Today was a day of looking for Xanax, anywhere and everywhere I could think of. I didn't find a single pill. This city is full of undercovers, and uniformed police scaring every would be seller of Xanax at home. Where does that leave me? Going to the ER, and giving all the signs of major panic attack, which I don't have to fake, I do have major panic attacks. I just am sick of suckering doctors into giving me a perscription of Xanax. I did that with Dilaudid in my home State, going from Doctor to Doctor getting perscriptions of Dilaudid.
I'm running dangoursly low on my Xanax, and I haven't been weening myself off as I always say I'm going to do...soon! As anyone with knowlege of addiction knows that the only two drugs that can kill you while detoxing from are, alcohol, and Benzodiazapins including, Xanax, Adavan, Librum, Clonazapam, Valium, so on and so forth, all these drugs have generic names too. So if I let my supply run out, I'm in danger of dying from Benzo withdrawl, which would piss me the fuck off. Dying of benzo detox, and not being able to use Heroin, or any other opiate to get high before I die.
I'm lowering my dose of Methadone, which is letting my Bi Ploar condition rear its ugly head again. None of the medication is working. I find that all I can think about is getting high, just feeling that euphoric feeling one more time, and then I start to think about how I'm going to get my parents to help me get into school in Seattle, and I know they can't help me right now because of this new house they are building, and if I get a job I fuck up my chance at getting SSDI, which I'm probably not going to get anyway, and then what?
I'm an Aquarius, I'm suppose to be the sign of abrubt change, but fuck I hate abrubt change. I hate not knowing what is going to happen to me. I could end up in the big house for seven months if I go back to Wisconsin. If I'm in Wisconsin, and I am off, or I still getting off, and then come off of Methadone , I can't get any opiates. I don't know anybody anymore, and I don't want to take any chances. My dad has his perscription, but he has become so tolerant to his medication he takes his full dose, if not more than his full dose every day. Which means if I were to try to use his Percocets to maintain I would be using up a painkiller my dad needs for his back pain.
This is the kind of shit that gets me into the suicide thinking. There is nothing for me in Wisconsin. I've lived there most of my life. Without Opiates to sustain my addictive personality I will probably live the alcoholic lifestyle that the rest of my family lives, but for some reason its okay to drink 24/7, but its not okay to take a pill to escape. We all have our vices. Mine is opiate addiction. I just want out of Wisconsin, and I'm being dragged back to the state. Then my parents will find some reason for me not to go to school in Washinton. Then God only knows what will happen. What if I get so fucked up in the head...craving opiates that I do something really stupid like trying to robb a pharmacy, and then what? Prison. Is that where I belong because I want to escape the thoughts that cricle my mind daily?
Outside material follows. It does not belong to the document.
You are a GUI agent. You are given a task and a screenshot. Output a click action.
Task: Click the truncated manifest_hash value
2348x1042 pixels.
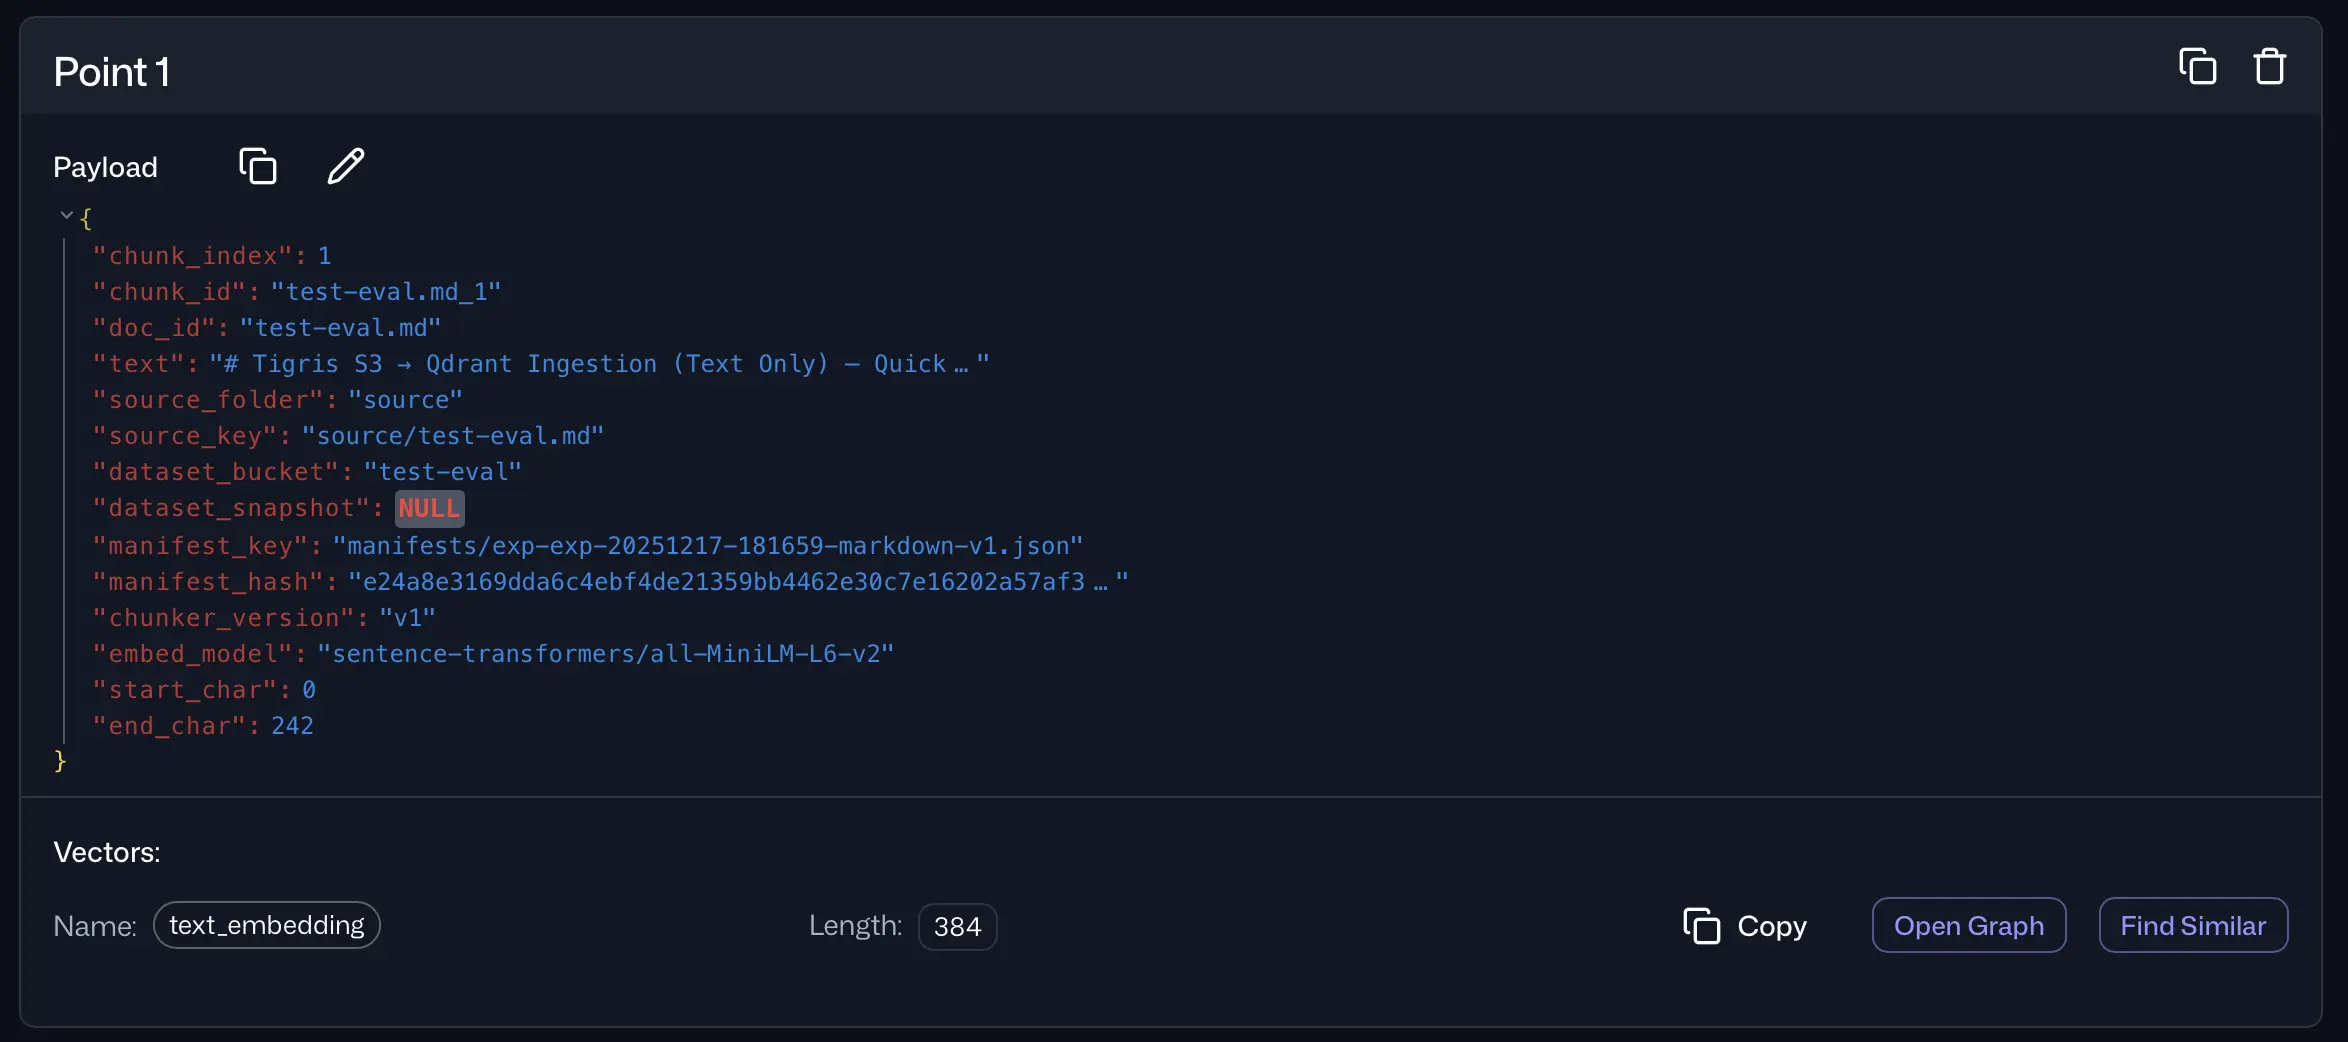point(738,582)
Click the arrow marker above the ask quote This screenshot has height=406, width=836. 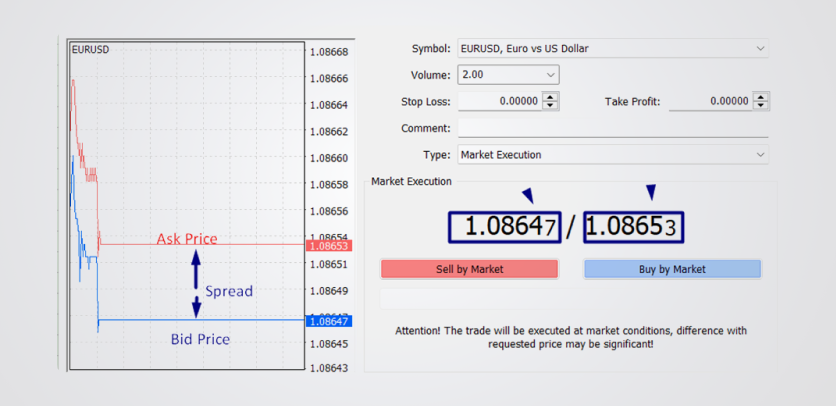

I so wish I would have contracted HIV when I knowing injected HIV+ blood into my veins three times. At least then I could die, and the doctors would give me a choice of what kind of quality of life I want to live, and I can choose opiates.
I injected myself with HIV+ blood almost five years ago come June, and still every single HIV test I get every six months comes back HIV non reactive.
I'm already feeling like a desperate junky again, and I'm still on my methadone. I would gladly give up the Xanax, but I'm addicted to taking pills whenever I feel even the slightest bit of discomfot emotionally. I even take it when I don't feel any emotion discomfort, I take just incase I should encounter some kind of emotional discomfort.
I really hate to say this, because I love my mother and father to death, and without them I would be lost, but without them I wouldn't have this overwhelming guilt, I wouldn't have anything holding me back from either self growth or self distruction. I know my dad has a life insurance policy, but its not much money. I don't even want the money, I just want to be free.
There I go again. Blaming my parents for holding me back, when in reality I could just go off and do as I please. I am a grown adult. Its my own personal guilt that is holding me back. Overcomming that guilt, is one of those hurdels that when I overcome it I will feel like....I have no idea what I will feel like, but I hope its good.
I want my parents around as long as they can possiably live. Without them I have no one.
I have to go and get smokes.
Thanks for reading my complaints, and whining.
I hope your life is in a much better place than mine is right now.
P.S. I wrote this blog fast, and didn't bother to spell check or even re read the blog to make sure all the words are in there. Sometimes...or all the time I miss words, and miss spell words making the blog horrid. Sorry.